DILEPAS DI KEBUN JUGA HIDUP
oleh Lilis Ernawati, M.Pd
“Santi sini
Nak, duduk dekat Ibu, “Panggil Ibu. Aku menghampiri Ibu, sambil bertanya-tanya
dalam hati. Karena tumbenan Ibu memanggilku seperti itu. Serius sekali.
“Besok ikut
Paman Soma ke Jakarta yah, kamu tinggal di rumah paman, sambil mencari lowongan
pekerjaan, siapa tahu ada yang bisa menerima kamu, “Kata Ibu memohon.
Aku diam
saja, tak memberi jawaban. Karena sebenarnya aku ingin kuliah. Tapi aku sadar,
jika kemampuan Ibuku tidak memungkinkan.
“Ibu tidak
sanggup membiayai kamu kuliah Nak, Ibu doakan suatu hari nanti kamu ada rejeki
bisa kuliah sesuai dengan keinginan kamu, “Kata Ibu lagi, sepertinya Ibu
mengerti apa yang bergejolak dalam benakku.
“Baiklah
Bu, Santi beres-beres dulu, “Jawabku singkat sambil pergi ke kamar.
Kubuka
lemariku dan kupilih bajuku satu demi satu yang sekiranya masih layak dipakai.

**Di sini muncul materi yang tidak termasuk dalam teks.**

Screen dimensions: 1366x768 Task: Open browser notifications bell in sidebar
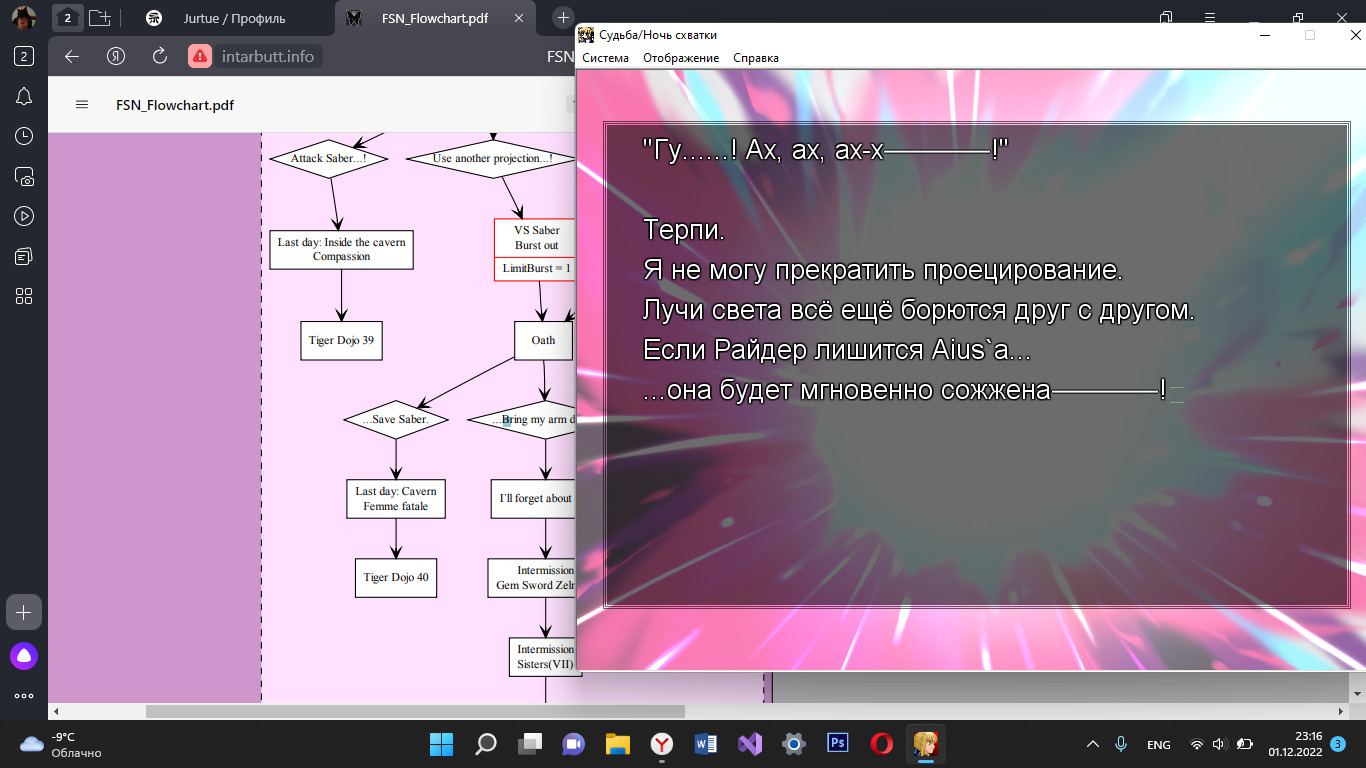pyautogui.click(x=24, y=96)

Aku jarang sekali membeli baju, makanya sedikit sekali baju yang aku miliki. Lagipula
keseharianku lebih banyak di sekolah dan pramuka sehingga aku gak terlalu perlu
banyak pakaian bebas. Paling kalau di rumah pakai baju santai, yah baju
olahraga sekolah atau baju tidur.
Haripun
beranjak malam akan tetapi aku
tidak bisa tidur. Kubuka komputerku dan
kumulai mengetik apa yang menjadi uneg-uneg hatiku. Kemudian kuambil buku,
kutulis sebuah surat yang aku tujukan kepada guruku, Pak Susilo. Beliau adalah
guru matematika yang baik. Selama ini hubungan kami sangat dekat. Pak Susilo
kadang suka mengantarku pulang. Namun takada apa-apa diantara kami, selain
hubungan antara murid dan guru saja.
Namun aku
tahu jika Pak Susilo menaruh hati kepadaku sejak kelas 10. Pak Susilo adalah
bujangan yang sudah cukup umur di sekolah. Beliau tipe laki-laki yang baik,
akan tetapi kaku terhadap perempuan. Namun entah mengapa, beliau dekat
denganku.
Dalam
benakku, daripada aku berangkat ke Jakarta, lebih baik aku menanyakan
keseriusan Pak Susilo kepadaku. Sehingga aku tidak harus menumpang di rumah
saudara, mencari kerja dan lain-lain. Cukup menjadi seorang istri yang baik dan
diam di rumah, tak mengapa.
Anganku
semakin kacau. Dan airmataku tak terasa menetes di pipi. Aku merasa iri pada
teman-temanku yang bisa kuliah dan hidup mapan serta bahagia bersama
keluarganya. Sementara aku, hidup serba kekurangan dengan ibu dan adik-adikku.
Namun
herannya, teman-teman takada yang percaya jika aku hidup sengsara dan kurang
kasih kasih sayang. Karena saat bersama teman-teman aku jarang terlihat murung
apalagi bersedih. Aku dikenal sebagai cewek yang periang, disiplin dan sangat aktif
di sekolah. Takada yang tahu jika semua itu hanya pelampiasan dari kesedihanku
saja.
Malampun
semakin larut. Mataku sudah mulai perih dan mulutkupun menguap berkali-kali.
Kurebahkan badanku di pembaringan, setelah itu aku tak sadarkan diri.